There are a lot of people who resent money. They feel like money is a “necessary evil” but that they’d rather not have it around if they could just get by and do their thing without it.
I used to be one of those.
And here’s the thing. That’s a money repellant attitude. You can never have enough money if you think of money as a necessary evil, rather than a good thing.
Money represents energy. It represents transformation. And to some, it represents power.
I think that a lot of the haters only see the “power” function of money, and resent that part of it. It represents to them other people’s power over them.
Yet that’s not why money exists. Money wasn’t created originally as a means to power – it was created as a means to exchange energy, value, and transformation.
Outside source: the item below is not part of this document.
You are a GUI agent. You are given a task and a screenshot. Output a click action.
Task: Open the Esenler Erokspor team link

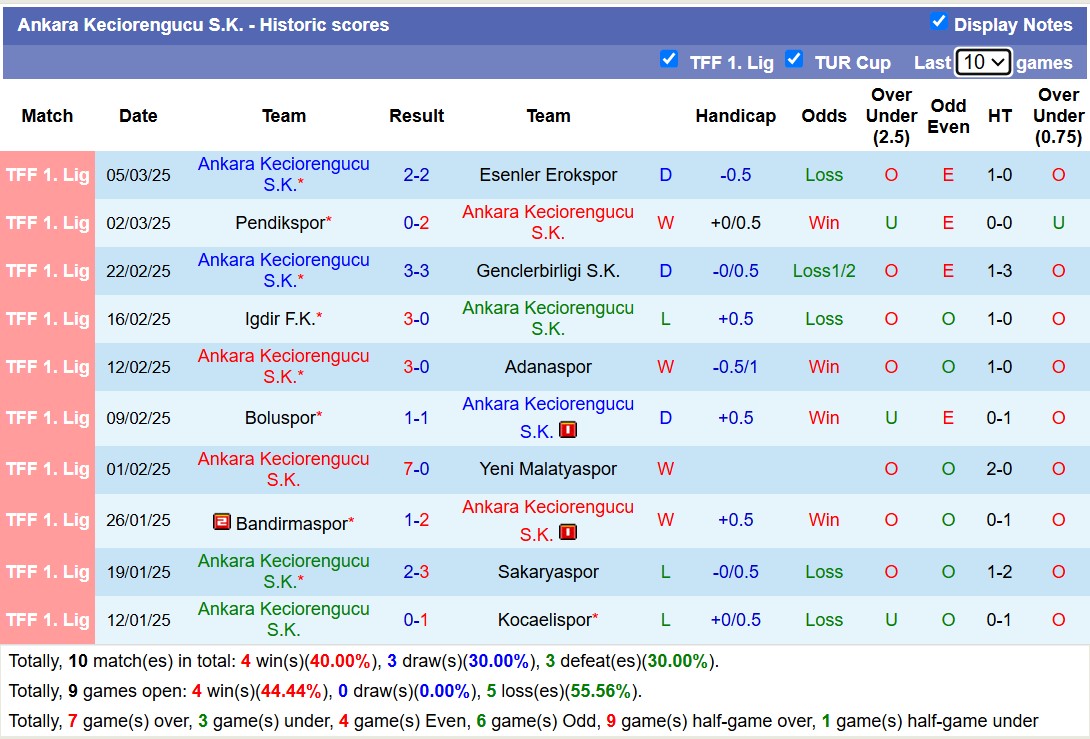tap(548, 175)
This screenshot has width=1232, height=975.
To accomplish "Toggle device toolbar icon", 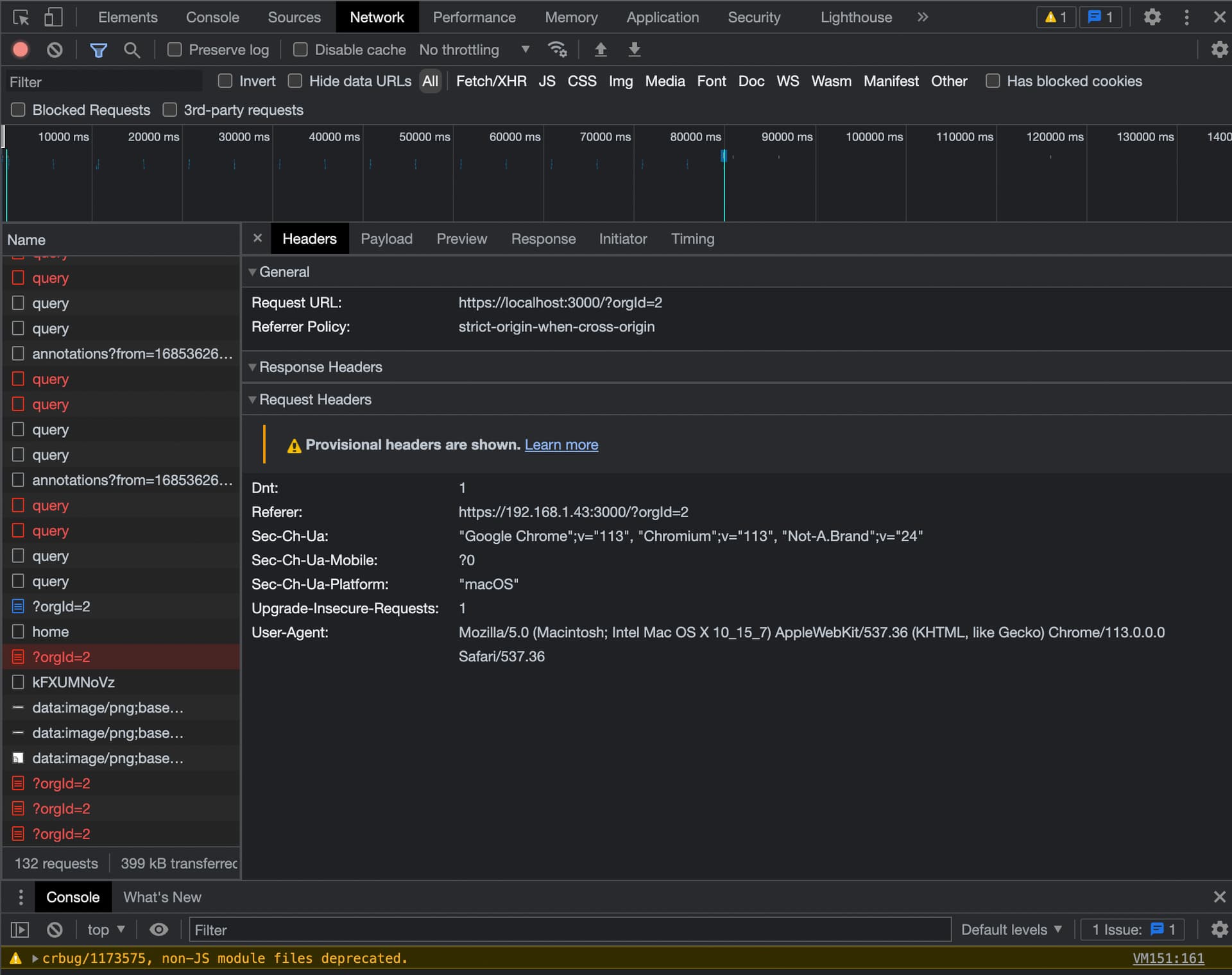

In some cases it has been corrupted towards uses other than that originally intended – but so has every other creation we make as humans. It is a tool, and like any other tool can be used for good or for bad.
As an analogy, let me ask you this. Let’s say that for some reason you hate hammers and resent them. Yet you find yourself having to pound some nails to shore up your floorboards. Having this negative attitude towards hammers, will you do a good, efficient job of hammering those nails in?
It’s quite unlikely. Resentment will make it difficult to engage with the hammer’s most effective use. You might find yourself smashing your thumb, turning it blue-and-black as you howl in agony. Then you talk to your friend and say: “See, this is why I hate hammers. I always hurt myself with them.” Talk about a self-fulfilling prophecy of hammer doom.
Money, like a hammer, is a tool. Just a far more powerful and versatile one. So, do you think that money resentment will have any different effect than hammer-resentment? Of course not. Resentment and ill-will towards it just means that you’re turning it into a tool that is going to backfire on you. You cannot safely and effectively use because of your attitude towards it.
Look, I get it. For several years in my business, I was “afraid” of how things were going monetarily and didn’t even look at my accounts on a regular basis. I saw money as something that was a “necessary evil” rather than as something good. We had many ups and downs – and even a few near crisis moments – as a result.
Money is the most powerful tool we have on the planet today to get things done. It helps us cause the transformations we want to cause – whether those are personal, scientific, business – or whatever.
To have a poor relationship with money is disempowering.
If you’ve got something important to create here in this life, you need money to facilitate it. Since money is essential to creating, having personal power, and having transformative experiences, it’s something worth developing a positive relationship with.
Enjoy money, nurture money, and treat it like the powerful tool that it is. It will take you far.